Urogynecology: Diagnostic Testing
At your first visit to our office, you will have an interview followed by a physical exam. The examination will include a thorough evaluation of the pelvic organs and pelvic floor musculature as well as an assessment for the presence and severity of vaginal prolapse. The exam also includes a postvoid residual in which a small catheter is inserted into the urethra after urination to see how well you empty your bladder. Your urine will be collected and analyzed for infection and blood and will be sent to a lab for further testing, if indicated.

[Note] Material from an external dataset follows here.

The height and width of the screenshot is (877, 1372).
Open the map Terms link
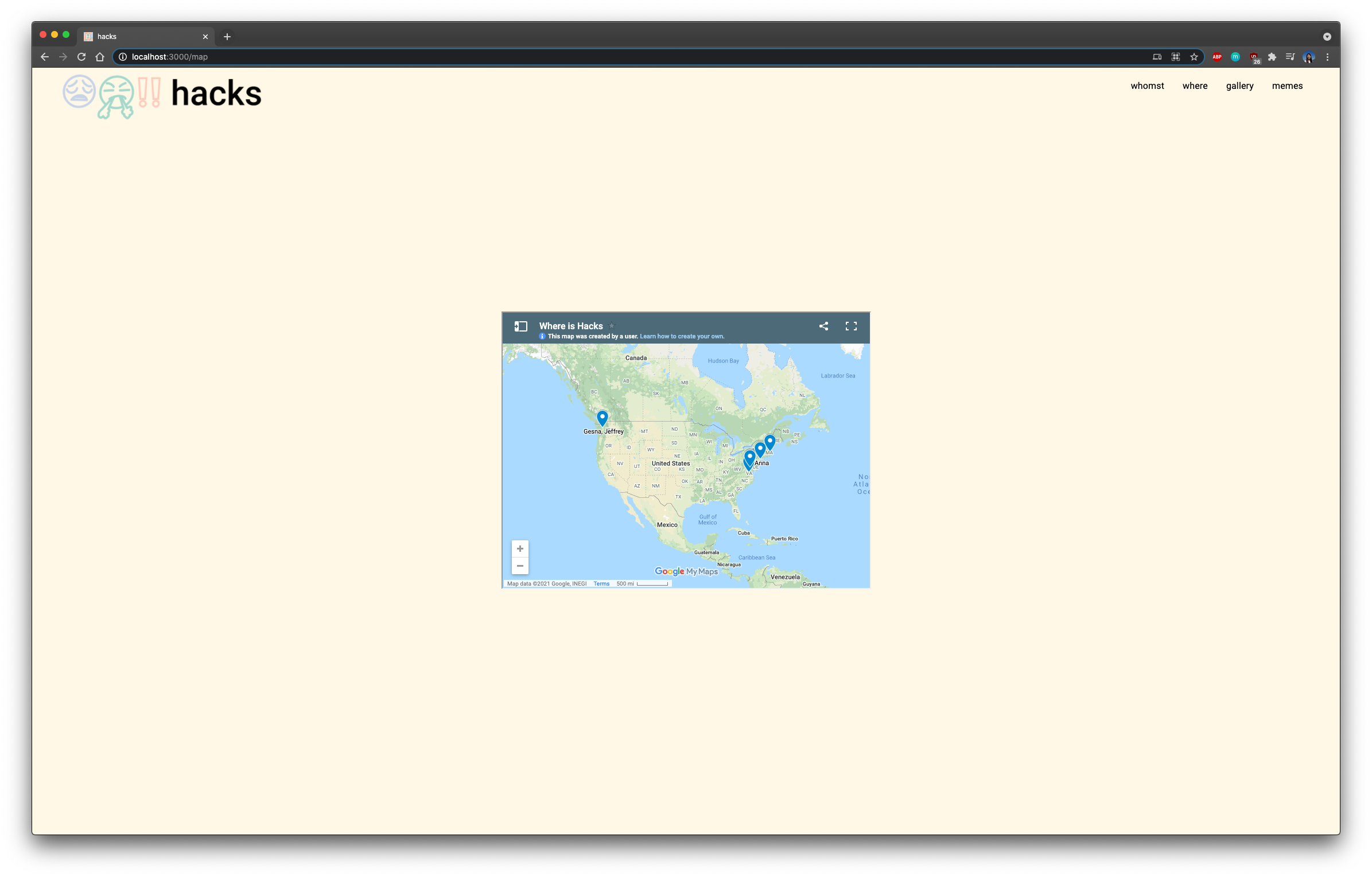tap(601, 584)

Depending on your history and exam findings, additional testing may be ordered. Most urogynecological evaluations include urodynamic testing and/or cystourethroscopy. These tests are performed by specially-trained healthcare professionals and are done in our office.
Occasionally, additional diagnostic testing such as an ultrasound, CT scan or MRI may be needed. These are done at a radiology center or in the radiology department of a hospital. The results of all testing will be reviewed with you at your final or surgical consultation appointment.
Complex Urodynamic Testing
The two main purposes of urodynamic testing are to reveal the cause of abnormal bladder functioning and to determine how the bladder may function after urogynecological surgery. The causes of urinary symptoms are not always as obvious as they might seem. It is important to know the true underlying causes of urinary problems so that appropriate treatment options can be selected. Information on how the bladder may function after surgery is necessary for surgical planning.
Urodynamic testing usually takes 30 to 45 minutes. Small pressure catheters are inserted into the urethra and vagina. The bladder is slowly filled with saline. At various points during bladder filling, you will be asked to cough and strain to determine your ability to hold urine without leaking. At the end of the test, you will be asked to urinate with the catheters in place so that we can assess how you empty your bladder.
The purpose of cystoscopy is to visualize the urethera and bladder to detect anatomical defects, stones, tumors, inflammation, sutures from previous surgeries or other abnormalities that may be contributing to your urogynecologic problem.
Cystoscopy is usually completed in less than five minutes. A small catheter-like instrument with a camera will be inserted through your urethra into your bladder. The image will be projected onto a monitor in the room. Rarely, a bladder biopsy may be needed.